MATERIAL TO PROCESS: Begin
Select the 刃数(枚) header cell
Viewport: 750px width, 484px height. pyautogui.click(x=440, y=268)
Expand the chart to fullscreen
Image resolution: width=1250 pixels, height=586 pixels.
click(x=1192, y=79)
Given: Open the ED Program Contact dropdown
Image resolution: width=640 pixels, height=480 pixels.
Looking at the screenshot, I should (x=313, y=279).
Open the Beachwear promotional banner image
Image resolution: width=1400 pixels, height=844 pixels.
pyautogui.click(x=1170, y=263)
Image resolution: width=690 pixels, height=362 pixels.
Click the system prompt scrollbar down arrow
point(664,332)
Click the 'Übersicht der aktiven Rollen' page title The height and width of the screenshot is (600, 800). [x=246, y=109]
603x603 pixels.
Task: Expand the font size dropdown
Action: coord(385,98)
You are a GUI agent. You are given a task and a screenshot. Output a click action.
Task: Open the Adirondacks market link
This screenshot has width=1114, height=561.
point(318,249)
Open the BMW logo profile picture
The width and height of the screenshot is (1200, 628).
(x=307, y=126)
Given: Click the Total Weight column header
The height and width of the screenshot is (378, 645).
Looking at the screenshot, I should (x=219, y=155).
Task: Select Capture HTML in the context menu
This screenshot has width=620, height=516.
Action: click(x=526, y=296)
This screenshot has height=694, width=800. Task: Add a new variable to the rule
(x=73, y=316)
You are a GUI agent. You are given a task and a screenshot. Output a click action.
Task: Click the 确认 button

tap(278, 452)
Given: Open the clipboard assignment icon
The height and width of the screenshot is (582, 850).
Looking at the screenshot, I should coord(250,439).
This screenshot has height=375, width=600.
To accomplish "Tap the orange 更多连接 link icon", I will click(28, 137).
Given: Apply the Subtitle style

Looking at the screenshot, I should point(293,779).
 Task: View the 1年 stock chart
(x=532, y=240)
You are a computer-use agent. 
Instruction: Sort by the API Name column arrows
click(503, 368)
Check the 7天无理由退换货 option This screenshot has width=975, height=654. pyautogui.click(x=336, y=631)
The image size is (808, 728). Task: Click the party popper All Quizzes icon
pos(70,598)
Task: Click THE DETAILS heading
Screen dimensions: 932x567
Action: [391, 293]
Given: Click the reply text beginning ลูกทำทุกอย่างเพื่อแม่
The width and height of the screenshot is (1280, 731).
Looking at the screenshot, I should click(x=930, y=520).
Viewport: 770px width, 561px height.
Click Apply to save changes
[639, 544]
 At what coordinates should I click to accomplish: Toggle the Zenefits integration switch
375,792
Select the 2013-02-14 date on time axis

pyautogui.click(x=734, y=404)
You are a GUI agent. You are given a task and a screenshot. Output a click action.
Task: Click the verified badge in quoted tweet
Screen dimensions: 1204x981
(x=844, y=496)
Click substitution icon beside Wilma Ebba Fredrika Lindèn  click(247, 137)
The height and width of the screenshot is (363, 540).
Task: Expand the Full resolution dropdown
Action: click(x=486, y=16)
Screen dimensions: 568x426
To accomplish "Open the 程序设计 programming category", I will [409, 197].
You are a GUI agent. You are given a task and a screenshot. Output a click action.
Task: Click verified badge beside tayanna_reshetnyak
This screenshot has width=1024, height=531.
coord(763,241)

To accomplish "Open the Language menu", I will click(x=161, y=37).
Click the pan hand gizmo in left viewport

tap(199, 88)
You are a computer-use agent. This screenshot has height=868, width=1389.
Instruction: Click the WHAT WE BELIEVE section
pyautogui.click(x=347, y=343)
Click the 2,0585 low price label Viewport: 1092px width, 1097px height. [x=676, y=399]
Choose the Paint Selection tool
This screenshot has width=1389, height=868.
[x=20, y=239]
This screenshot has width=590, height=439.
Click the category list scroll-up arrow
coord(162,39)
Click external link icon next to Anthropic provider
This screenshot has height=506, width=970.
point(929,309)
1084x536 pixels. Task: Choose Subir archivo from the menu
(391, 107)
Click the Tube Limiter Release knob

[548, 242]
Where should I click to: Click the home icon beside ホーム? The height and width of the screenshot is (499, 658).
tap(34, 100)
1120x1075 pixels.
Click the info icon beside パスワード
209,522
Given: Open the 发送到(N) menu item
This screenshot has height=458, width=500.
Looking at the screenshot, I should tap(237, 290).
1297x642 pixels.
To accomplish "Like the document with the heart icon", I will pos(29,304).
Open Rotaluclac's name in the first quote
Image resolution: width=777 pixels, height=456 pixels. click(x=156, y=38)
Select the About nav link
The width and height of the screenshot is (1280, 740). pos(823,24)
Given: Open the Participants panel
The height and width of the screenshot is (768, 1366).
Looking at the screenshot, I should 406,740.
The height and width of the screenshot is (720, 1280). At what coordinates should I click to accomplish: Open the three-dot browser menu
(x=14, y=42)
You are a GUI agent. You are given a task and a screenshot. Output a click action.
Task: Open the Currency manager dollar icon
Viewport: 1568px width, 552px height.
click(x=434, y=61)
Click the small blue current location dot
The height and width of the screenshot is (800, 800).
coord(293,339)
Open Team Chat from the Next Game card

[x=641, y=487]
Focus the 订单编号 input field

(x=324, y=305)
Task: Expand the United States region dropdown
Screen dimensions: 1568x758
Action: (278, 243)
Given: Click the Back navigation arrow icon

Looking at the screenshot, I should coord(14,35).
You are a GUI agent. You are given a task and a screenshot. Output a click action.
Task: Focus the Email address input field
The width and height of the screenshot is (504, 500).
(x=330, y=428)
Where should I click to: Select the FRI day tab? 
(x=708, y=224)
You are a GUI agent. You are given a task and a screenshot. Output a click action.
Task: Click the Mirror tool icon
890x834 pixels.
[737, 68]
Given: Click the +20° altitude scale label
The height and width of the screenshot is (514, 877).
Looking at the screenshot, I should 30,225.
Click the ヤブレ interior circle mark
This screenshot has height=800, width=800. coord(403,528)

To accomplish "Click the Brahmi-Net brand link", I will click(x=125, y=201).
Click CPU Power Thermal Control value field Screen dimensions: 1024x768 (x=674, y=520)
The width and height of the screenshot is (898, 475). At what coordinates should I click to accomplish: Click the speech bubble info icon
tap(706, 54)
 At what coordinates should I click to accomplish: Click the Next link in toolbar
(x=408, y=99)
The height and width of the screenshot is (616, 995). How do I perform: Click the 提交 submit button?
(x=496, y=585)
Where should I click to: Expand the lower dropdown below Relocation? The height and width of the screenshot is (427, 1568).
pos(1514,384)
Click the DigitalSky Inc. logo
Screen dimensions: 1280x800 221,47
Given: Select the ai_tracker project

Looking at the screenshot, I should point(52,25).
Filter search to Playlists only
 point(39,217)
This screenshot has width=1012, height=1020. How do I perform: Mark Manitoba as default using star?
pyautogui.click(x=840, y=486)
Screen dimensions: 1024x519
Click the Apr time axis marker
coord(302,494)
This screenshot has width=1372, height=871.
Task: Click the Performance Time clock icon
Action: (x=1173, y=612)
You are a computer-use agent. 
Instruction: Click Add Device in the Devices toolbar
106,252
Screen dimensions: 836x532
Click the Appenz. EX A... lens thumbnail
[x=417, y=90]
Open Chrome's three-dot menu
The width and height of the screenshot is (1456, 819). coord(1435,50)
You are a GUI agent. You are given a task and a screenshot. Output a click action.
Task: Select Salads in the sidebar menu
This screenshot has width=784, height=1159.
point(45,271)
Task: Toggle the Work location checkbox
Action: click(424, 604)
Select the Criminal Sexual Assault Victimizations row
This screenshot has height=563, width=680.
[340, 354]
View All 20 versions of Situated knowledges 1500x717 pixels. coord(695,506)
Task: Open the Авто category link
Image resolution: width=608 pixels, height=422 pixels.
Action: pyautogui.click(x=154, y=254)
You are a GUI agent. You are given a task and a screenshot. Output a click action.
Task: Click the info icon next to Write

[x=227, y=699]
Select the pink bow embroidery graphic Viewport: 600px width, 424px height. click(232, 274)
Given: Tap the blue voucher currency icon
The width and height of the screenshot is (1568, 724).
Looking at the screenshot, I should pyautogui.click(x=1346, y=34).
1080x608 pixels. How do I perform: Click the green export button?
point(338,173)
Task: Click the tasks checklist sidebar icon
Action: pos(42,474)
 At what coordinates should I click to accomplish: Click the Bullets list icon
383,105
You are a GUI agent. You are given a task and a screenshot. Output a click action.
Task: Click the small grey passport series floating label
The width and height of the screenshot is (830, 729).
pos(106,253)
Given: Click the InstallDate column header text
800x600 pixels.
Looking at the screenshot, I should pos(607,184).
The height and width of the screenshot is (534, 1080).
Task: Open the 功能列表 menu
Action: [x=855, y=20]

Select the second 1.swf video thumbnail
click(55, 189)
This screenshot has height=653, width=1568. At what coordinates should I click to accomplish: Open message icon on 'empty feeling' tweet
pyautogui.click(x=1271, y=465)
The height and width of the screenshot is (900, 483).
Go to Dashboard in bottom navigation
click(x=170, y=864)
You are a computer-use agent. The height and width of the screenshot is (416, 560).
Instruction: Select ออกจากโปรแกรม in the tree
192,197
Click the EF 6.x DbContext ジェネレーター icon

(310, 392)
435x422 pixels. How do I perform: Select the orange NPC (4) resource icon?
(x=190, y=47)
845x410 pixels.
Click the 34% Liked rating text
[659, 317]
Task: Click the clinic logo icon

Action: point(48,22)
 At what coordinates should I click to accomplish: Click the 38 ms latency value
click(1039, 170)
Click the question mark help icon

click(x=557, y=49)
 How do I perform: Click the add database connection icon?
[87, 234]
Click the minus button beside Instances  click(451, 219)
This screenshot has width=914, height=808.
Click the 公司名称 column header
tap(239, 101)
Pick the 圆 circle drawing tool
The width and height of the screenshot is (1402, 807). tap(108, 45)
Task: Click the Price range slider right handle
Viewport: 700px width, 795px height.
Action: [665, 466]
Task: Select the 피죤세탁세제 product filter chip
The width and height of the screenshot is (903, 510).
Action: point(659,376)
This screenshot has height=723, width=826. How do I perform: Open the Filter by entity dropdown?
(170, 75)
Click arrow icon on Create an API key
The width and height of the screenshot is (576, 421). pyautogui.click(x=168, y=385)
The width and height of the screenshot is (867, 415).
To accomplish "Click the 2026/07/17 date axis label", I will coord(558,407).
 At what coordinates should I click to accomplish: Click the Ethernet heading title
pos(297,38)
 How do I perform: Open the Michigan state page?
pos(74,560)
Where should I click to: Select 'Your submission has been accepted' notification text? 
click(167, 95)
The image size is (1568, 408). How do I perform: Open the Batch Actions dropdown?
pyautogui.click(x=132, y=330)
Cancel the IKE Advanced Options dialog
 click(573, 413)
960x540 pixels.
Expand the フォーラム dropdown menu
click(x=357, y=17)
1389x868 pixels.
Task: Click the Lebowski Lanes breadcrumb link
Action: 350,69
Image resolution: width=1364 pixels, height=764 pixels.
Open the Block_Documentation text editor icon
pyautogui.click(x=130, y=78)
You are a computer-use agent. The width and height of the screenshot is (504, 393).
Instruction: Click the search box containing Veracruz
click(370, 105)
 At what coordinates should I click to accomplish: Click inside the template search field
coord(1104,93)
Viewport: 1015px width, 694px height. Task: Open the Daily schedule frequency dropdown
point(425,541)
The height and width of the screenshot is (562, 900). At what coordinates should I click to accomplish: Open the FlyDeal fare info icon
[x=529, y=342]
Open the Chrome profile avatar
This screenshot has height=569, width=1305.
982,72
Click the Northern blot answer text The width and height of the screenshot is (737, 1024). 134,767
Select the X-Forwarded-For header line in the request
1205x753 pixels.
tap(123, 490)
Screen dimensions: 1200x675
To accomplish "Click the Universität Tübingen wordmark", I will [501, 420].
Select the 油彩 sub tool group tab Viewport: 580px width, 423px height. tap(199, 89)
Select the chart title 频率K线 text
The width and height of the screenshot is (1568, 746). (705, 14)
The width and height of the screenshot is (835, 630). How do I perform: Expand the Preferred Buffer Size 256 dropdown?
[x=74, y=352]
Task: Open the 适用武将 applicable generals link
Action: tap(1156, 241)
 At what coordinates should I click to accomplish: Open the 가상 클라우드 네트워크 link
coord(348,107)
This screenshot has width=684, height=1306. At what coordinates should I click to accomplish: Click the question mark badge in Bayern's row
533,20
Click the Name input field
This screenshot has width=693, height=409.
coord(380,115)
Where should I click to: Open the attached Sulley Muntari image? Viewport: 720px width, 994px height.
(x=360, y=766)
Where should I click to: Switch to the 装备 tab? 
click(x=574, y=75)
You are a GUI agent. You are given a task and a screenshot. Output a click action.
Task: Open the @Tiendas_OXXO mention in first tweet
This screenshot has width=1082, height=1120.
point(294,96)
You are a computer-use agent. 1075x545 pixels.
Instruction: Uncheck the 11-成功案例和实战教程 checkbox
MATERIAL TO PROCESS: End
EXERCISE OBJECTIVE ::
Above are the records; copy each line from them that includes the string "computer".

SOLUTION TO THIS EXERCISE ::
You are a computer-use agent. 
You are a computer-use agent. This screenshot has height=868, width=1389.
You are a computer-use agent. 
You are a computer-use agent. The height and width of the screenshot is (416, 560).
You are a computer-use agent. The width and height of the screenshot is (504, 393).
You are a computer-use agent. 1075x545 pixels.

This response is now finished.